Your assignment =>
Whatever comes before the line containing "Task: Select the 非实物 radio button" stays out; transcribe that line and all that follow to the end of the records exactly, with no pictures.

Records for the task =>
=== Section Start ===
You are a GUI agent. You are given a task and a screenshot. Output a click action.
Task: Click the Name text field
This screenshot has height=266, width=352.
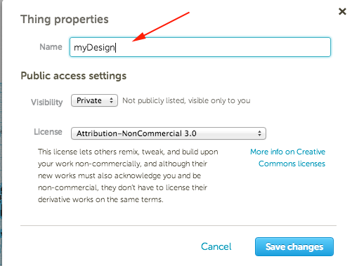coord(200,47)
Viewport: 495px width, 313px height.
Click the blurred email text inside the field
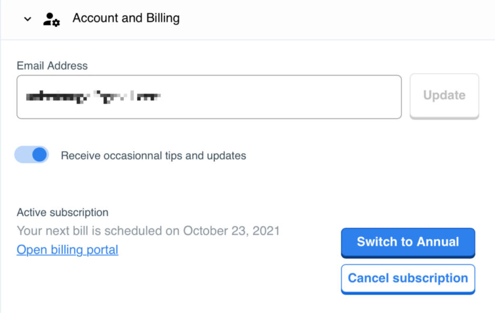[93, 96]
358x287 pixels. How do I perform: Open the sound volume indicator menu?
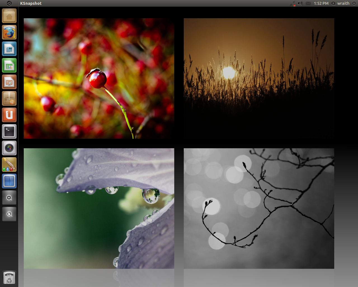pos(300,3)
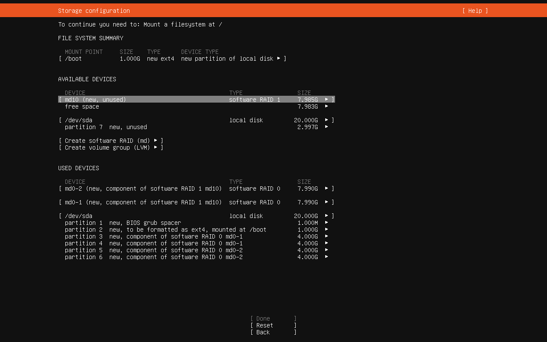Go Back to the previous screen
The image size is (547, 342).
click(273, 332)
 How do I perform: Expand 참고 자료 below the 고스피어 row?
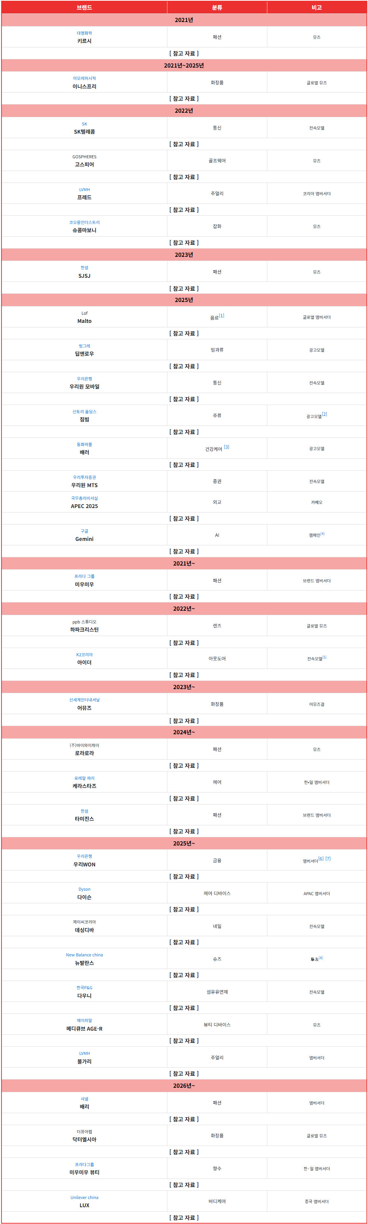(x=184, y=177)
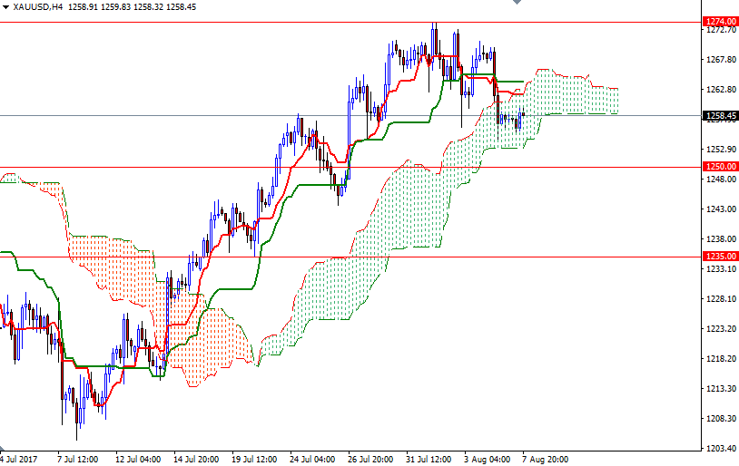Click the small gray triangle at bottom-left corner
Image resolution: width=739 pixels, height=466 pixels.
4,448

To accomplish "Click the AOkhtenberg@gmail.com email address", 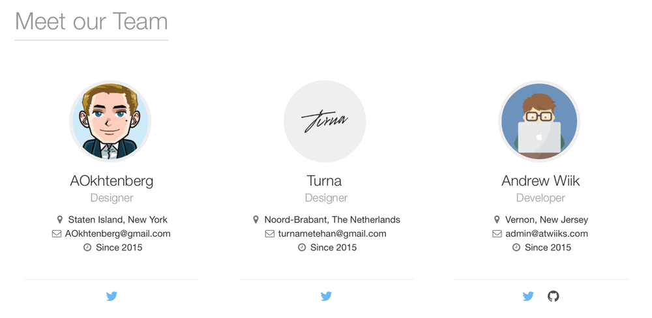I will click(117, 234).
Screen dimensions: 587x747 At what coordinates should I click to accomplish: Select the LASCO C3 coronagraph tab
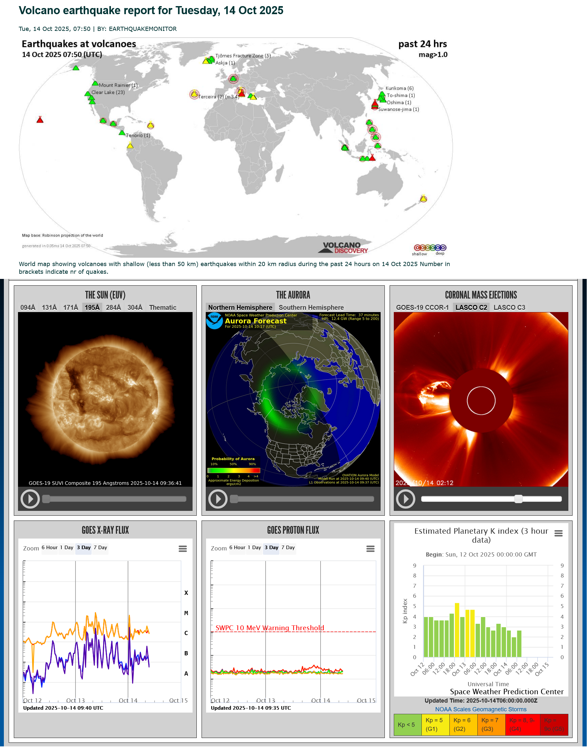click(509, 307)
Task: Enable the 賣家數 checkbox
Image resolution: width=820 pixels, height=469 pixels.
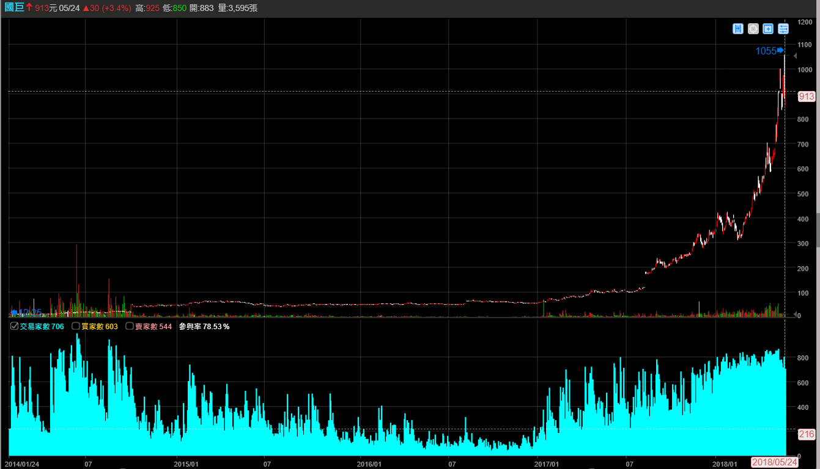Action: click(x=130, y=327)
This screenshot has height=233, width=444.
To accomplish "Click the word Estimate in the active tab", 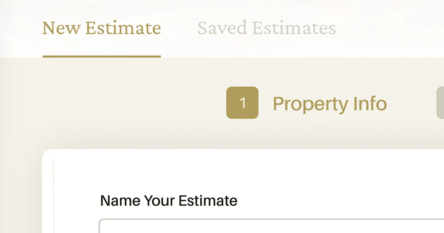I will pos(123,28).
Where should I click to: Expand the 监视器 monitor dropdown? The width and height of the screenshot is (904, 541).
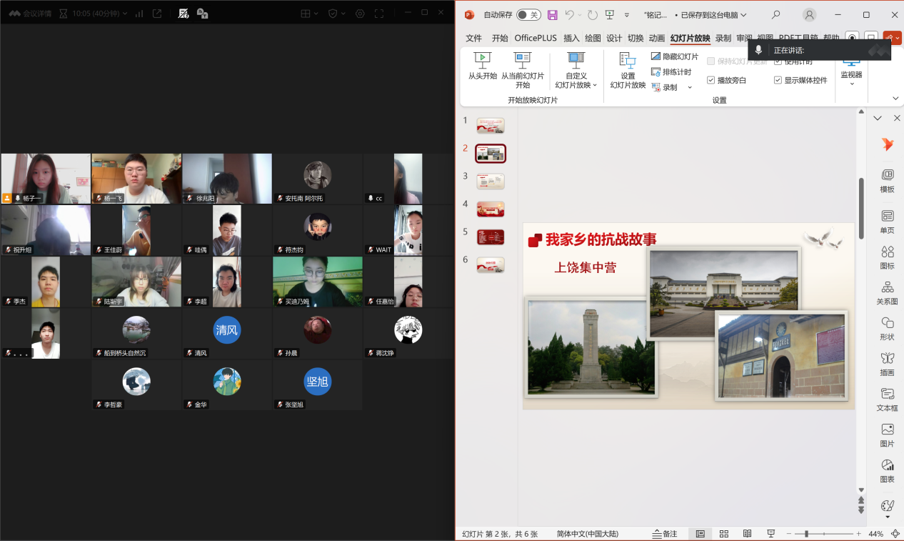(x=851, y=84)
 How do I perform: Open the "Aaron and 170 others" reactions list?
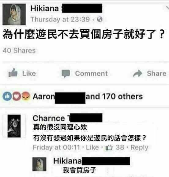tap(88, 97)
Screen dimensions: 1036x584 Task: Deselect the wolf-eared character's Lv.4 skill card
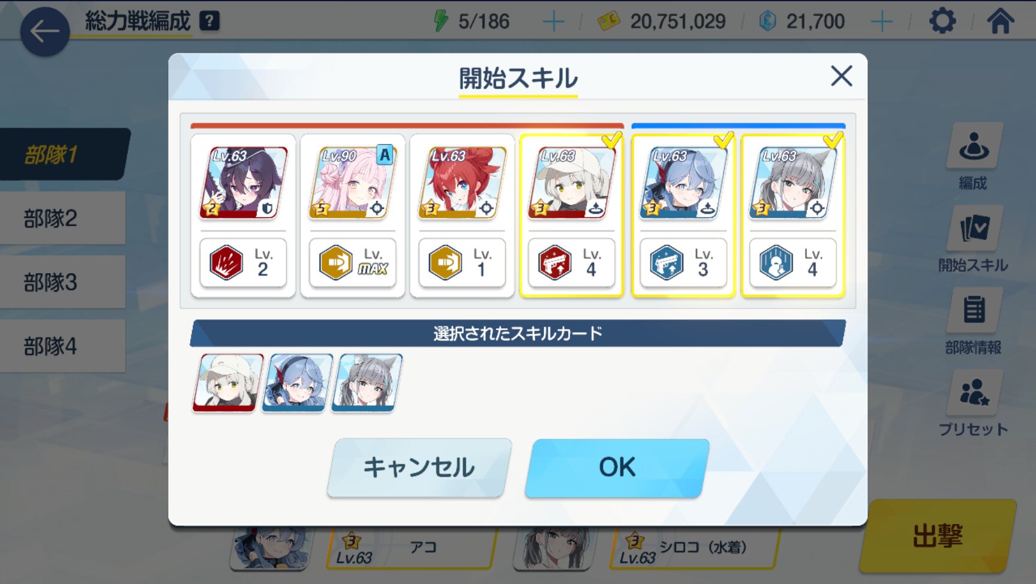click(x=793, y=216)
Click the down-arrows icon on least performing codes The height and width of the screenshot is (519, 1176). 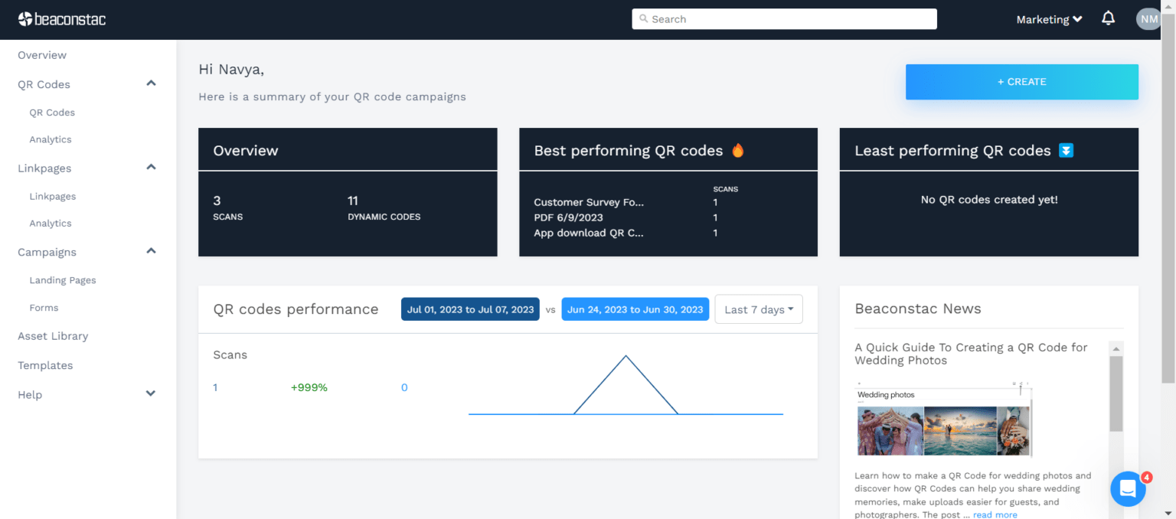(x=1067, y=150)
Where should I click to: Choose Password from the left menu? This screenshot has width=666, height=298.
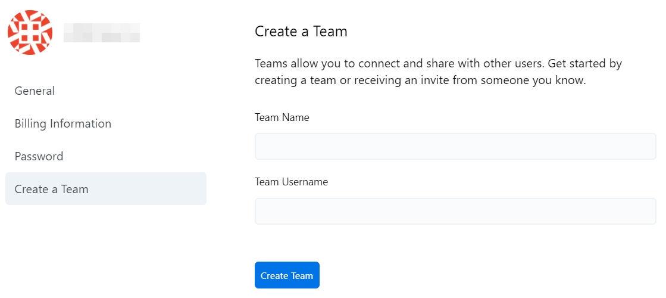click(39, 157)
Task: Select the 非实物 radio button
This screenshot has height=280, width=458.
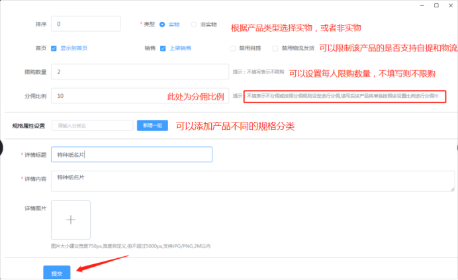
=== Section End ===
Response to the task =>
Task: Select the 非实物 radio button
This screenshot has height=280, width=458.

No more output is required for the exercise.